Neste mês de julho foi iniciado um novo processo caótico. Não há dúvida de que o atual Estado de Israel é o lar nacional judaico. Não há dúvida de que o idioma oficial em Israel é o hebraico. Também não há dúvida de que em Israel habitam pessoas de diferentes etnias e diferentes religiões, e que outros idiomas, incluindo o árabe, são aceitos no dia a dia apesar de não fazerem parte dos documentos oficiais ou bancários, e estão nas placas de ruas e nas escolas.
Mas, ao tornar este processo uma lei aprovada pela Knesset, o parlamento, surgem reações em série entre os judeus, entre os árabes, entre os curdos e entre muitos mais. Ooops – até a nossa imprensa abriu espaço em várias páginas para comentar o tema.

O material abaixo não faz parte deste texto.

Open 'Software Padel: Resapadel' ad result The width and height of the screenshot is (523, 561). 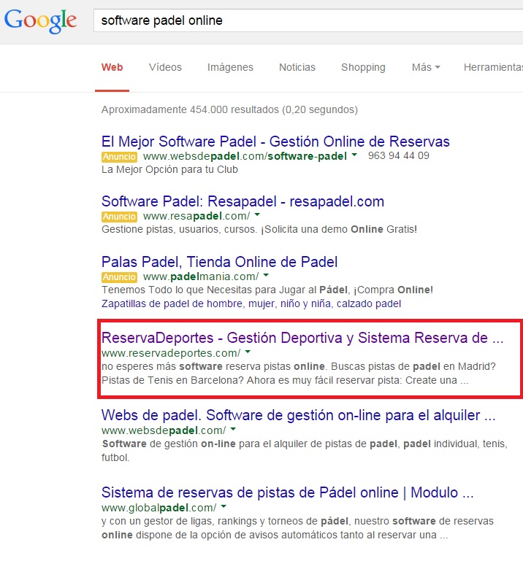(x=243, y=201)
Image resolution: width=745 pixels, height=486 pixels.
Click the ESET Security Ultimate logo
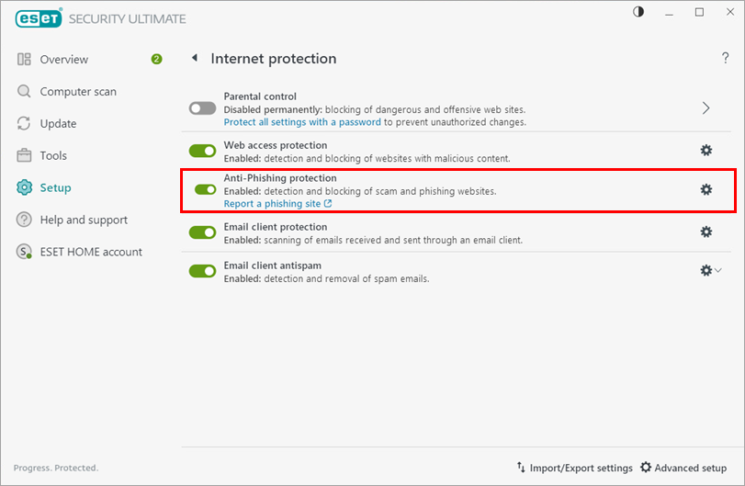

Assim, ao mesmo tempo em que o sul de Israel queima diariamente por bombas incendiárias enviadas pelo Hamas, e que a vida do dia a dia segue com pais e filhos se relacionando de forma carinhosa e especial, aparece um furacão e gera vários debates.
Parafraseando ATLAN: entre a beleza do cristal e da fumaça, podemos ver a vida fluindo em ondas como as do mar, em alguns momentos mais calmas e em outros mais revoltas e todos os momentos são necessários para continuarmos em frente.